After three great weeks in Kerala, it is back to the daily non-routine, because it is a little difficult to slide back in the box, I have plugged out a book review for you. It appeared on the now defunct Paper Palate.

Madhur Jaffrey’s Ultimate Curry Bible is a book of best. Best curry recipes from India but also best selection for best curries from around the world. And because of that (+ an untimely computer crash) my review almost did not see the light of the day. Let me explain: my partner got hold of this book and it has been a battle to get it back. Yes, yes I hear you think: “Lucky her, he must have cooked lovely curries nonstop.” Well, wrong. He was reading it from cover to cover. Now you are as puzzled as I was, so let me enlighten you over the reason for this infatuation.

Madhur Jaffrey is a legend, an authority in the world of Indian food. Her books spell quality, her research is meticulous, her recipes are tried and tested many, many times. In this book she traces the origins and history of curry. There are as many curries as there have been destinations for generations of Indian immigrants. “This curry trail” leads us from Fiji to Trinidad via England, Kenya, the whole of South East Asia, and Japan.

But curries are not alone here, mouthwatering rice, breads, chutneys, relishes, and sweets recipes interwoven with pages of history, old illustrations and modern photographs and much more make for the 6 pages of the index. That explains why I could not put my hands on it when I wanted it most and also why this comprehensive book made the top 50 best.

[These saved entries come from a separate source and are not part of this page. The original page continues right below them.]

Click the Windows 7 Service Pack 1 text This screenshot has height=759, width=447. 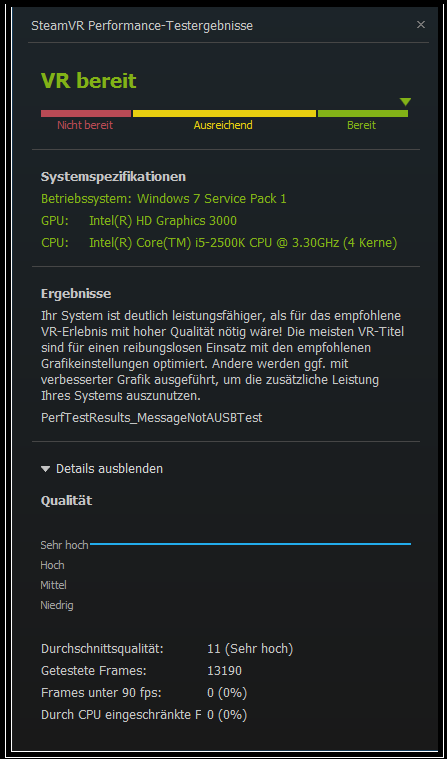[x=212, y=199]
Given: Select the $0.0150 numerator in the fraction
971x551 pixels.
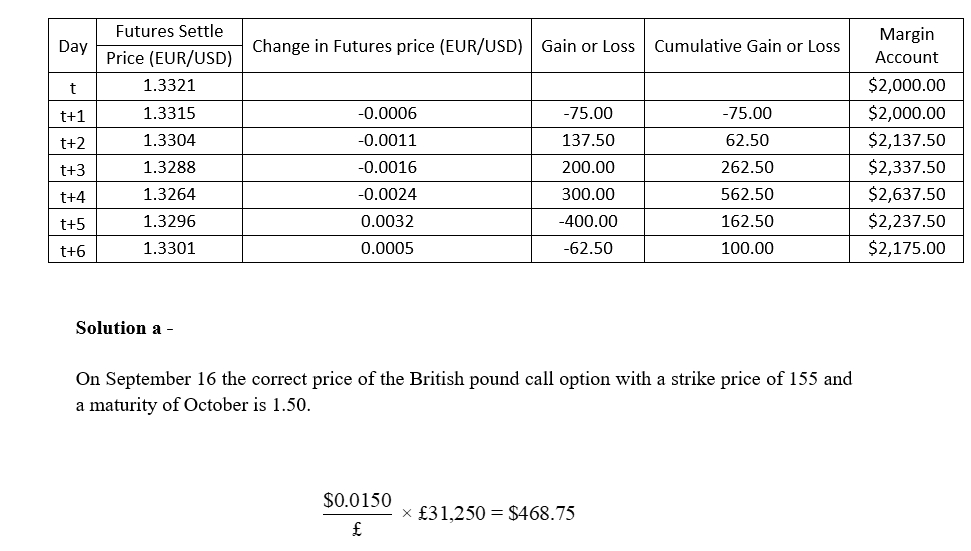Looking at the screenshot, I should [x=358, y=499].
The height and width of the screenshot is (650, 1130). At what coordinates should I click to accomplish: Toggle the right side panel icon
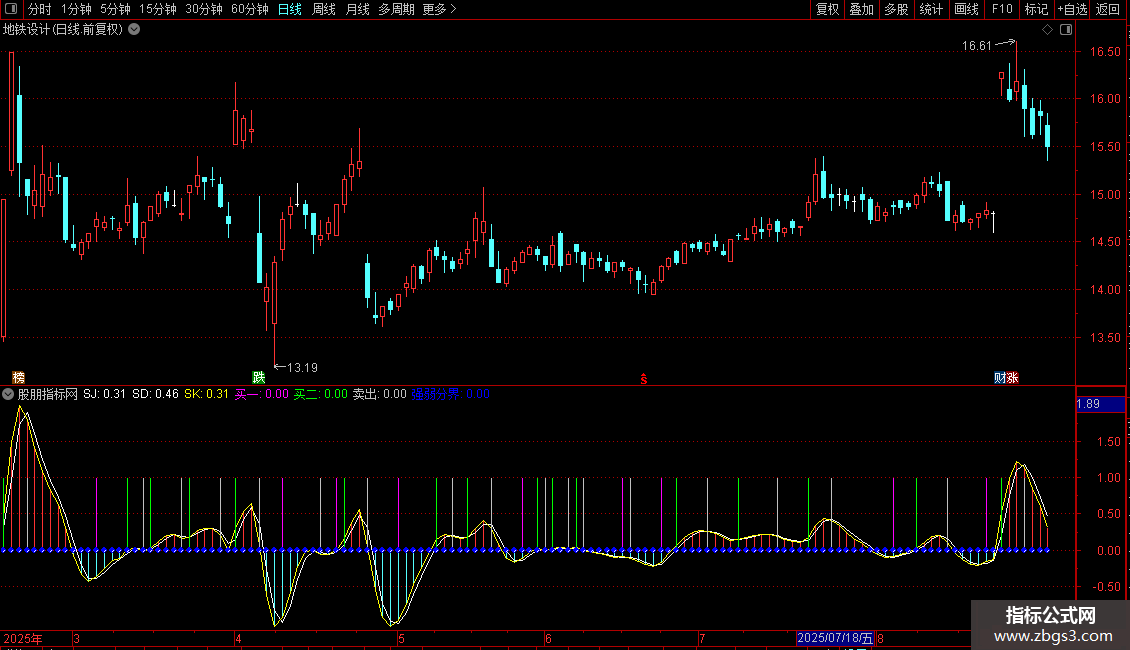coord(1067,30)
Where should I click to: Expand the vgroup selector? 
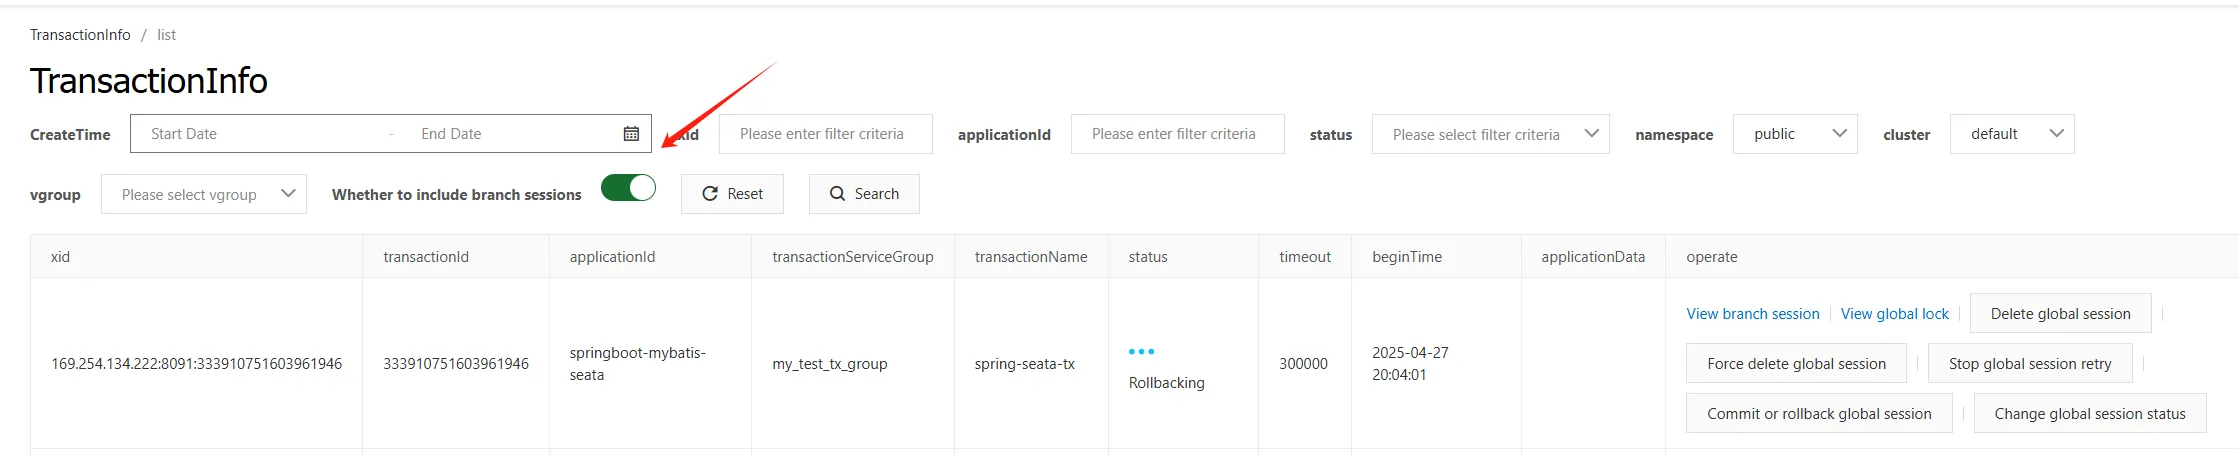click(204, 194)
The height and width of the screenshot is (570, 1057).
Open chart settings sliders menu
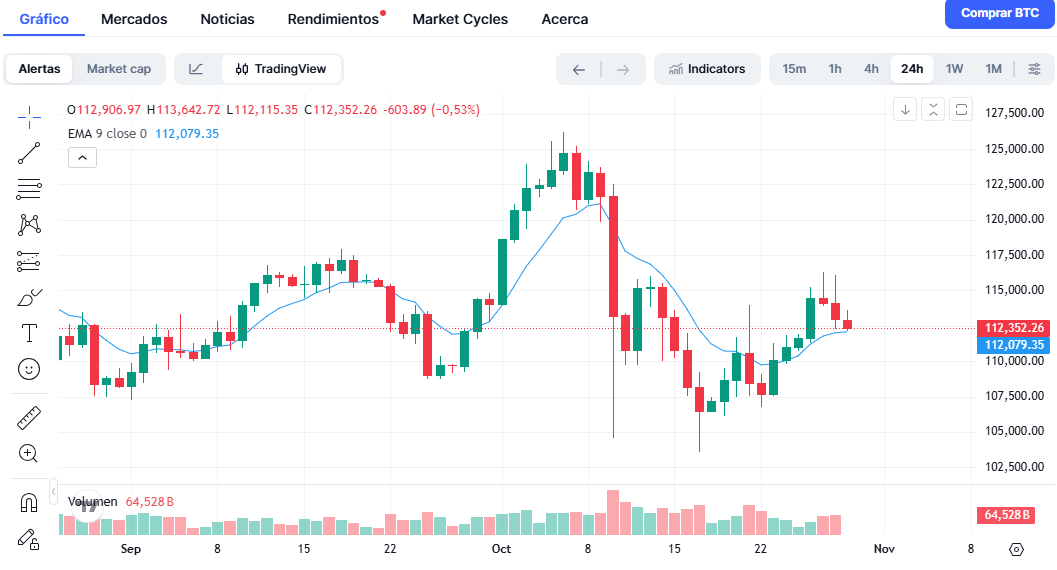[x=1034, y=69]
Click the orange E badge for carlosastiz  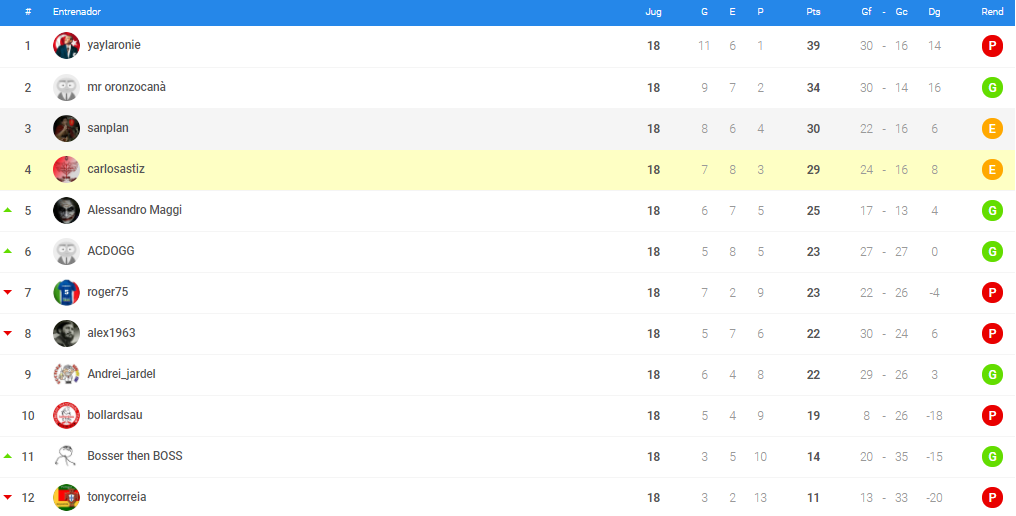pyautogui.click(x=992, y=170)
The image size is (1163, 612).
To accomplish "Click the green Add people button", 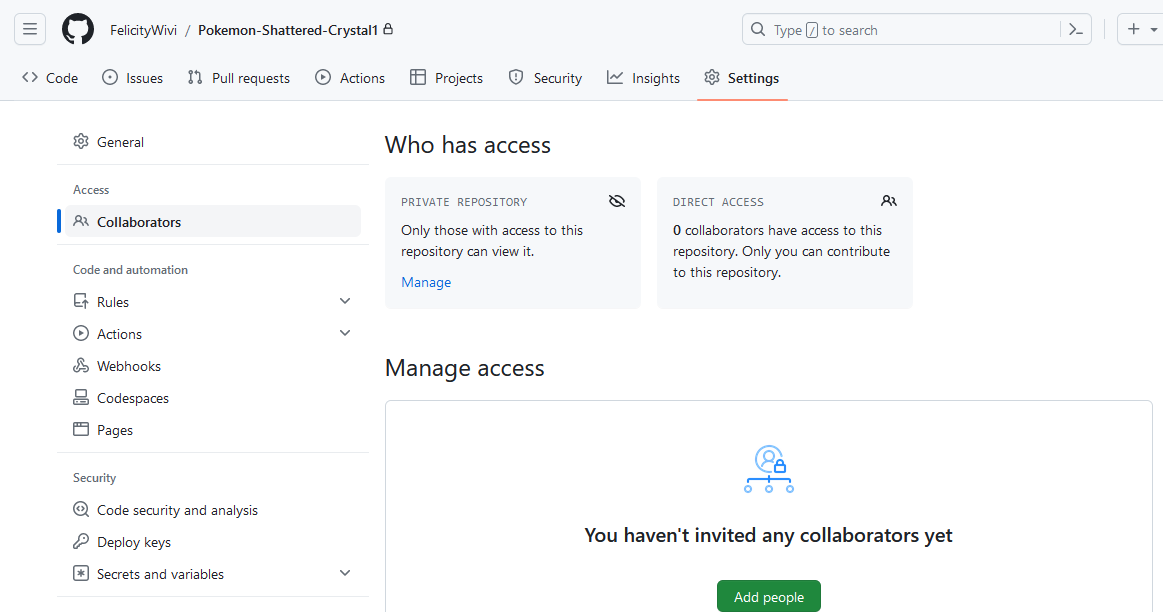I will coord(768,597).
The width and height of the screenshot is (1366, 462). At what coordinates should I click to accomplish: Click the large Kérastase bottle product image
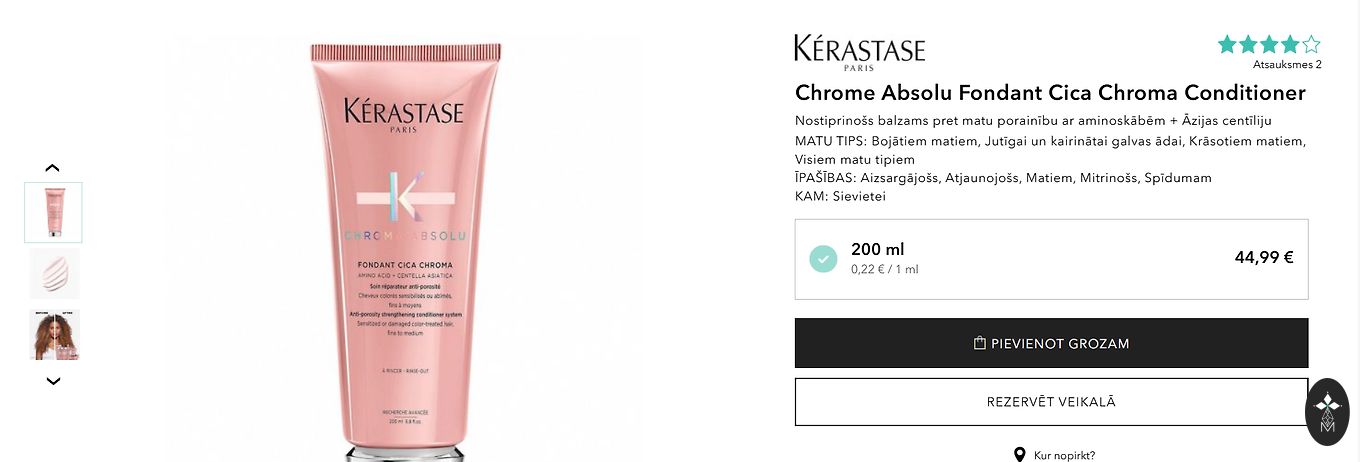pos(405,250)
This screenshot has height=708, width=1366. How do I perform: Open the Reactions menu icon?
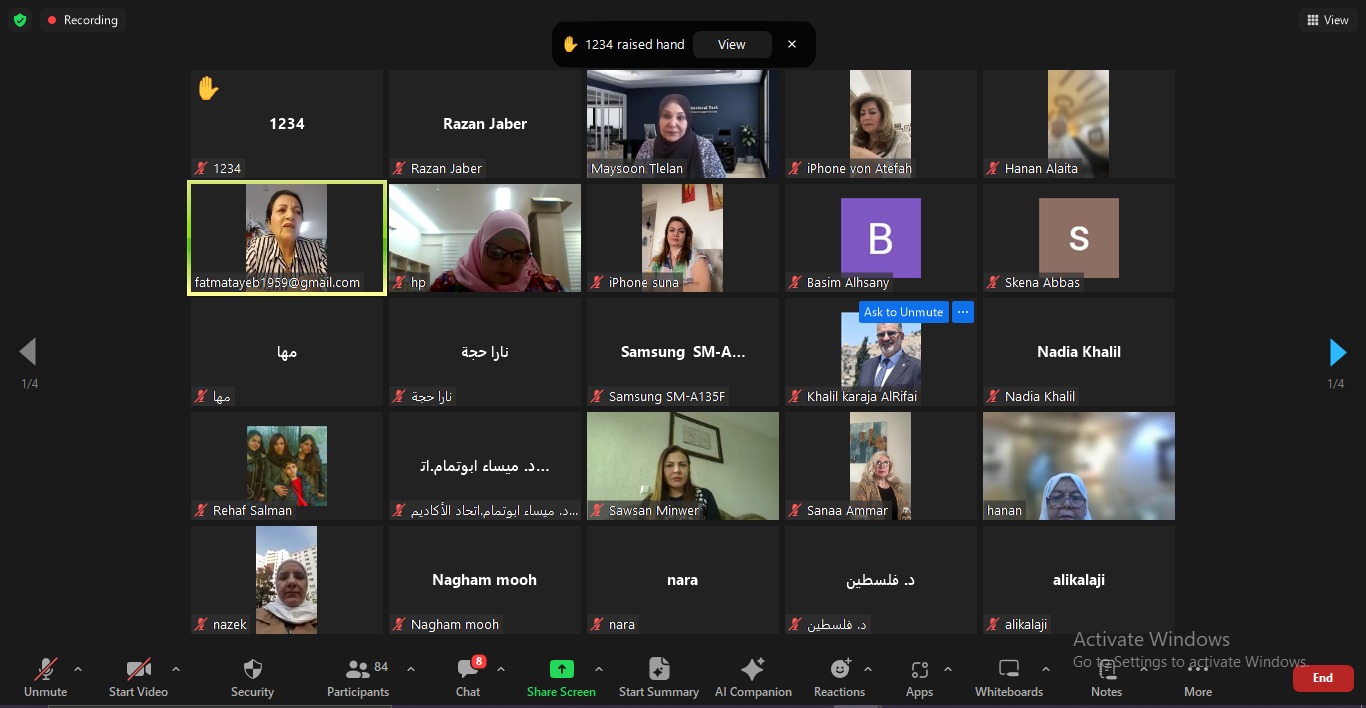[840, 669]

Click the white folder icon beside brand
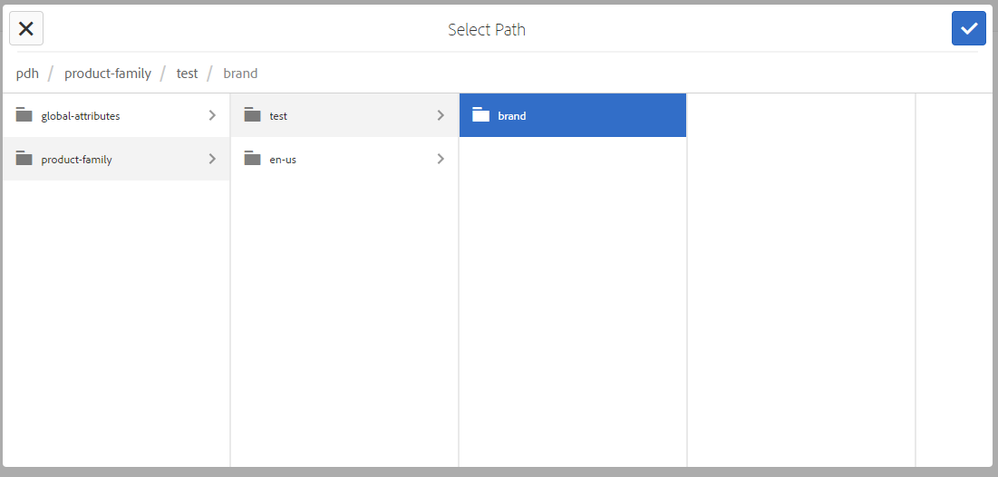pyautogui.click(x=481, y=115)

Let me leave you with a taste of a Pakistani recipe and its introductory paragraph: Red Lentils from the Khyber Pass:

“In the brown hills of the Khyber Pass, Saika, the woman of the house, cooked red lentils, round squash and wholemeal breads for lunch. It was the once-a-week “no meat” day, declared so by the Pakistani government worried buy the nation’s excessive meat-eating habits. While butchers are not allowed to sell meat that day, most families get around the restriction by buying their meat a day in advance and freezing it. Not so Saika. She was an observer.”

180g/ 6 oz red lentils
half to one teaspoon cayenne pepper
2 tablespoons ghee or corn oil
1-2 whole dried hot red chillies
2 gloves garlic, peeled and lightly crushed
Put the lentils in a lidded pan with 1 litre water and bring to the boil. Do not let the pot boil over. Skim off the scum that comes to the surface with a slotted spoon. Partially cover with the lid, reduce the heat to low, and cook for 40-50 minutes or until tender. Sir in the cayenne pepper and about 1 teaspoon salt. Taste, adding more salt as needed.

In a small pan, heat the ghee or oil until very hot. Put in the red chillies. As soon as they darken, put in the garlic. When the garlic pieces turn golden-brown on both sides, pour the oil and seasonings int the pan of lentils. Cover the pan quickly to trap the aromas.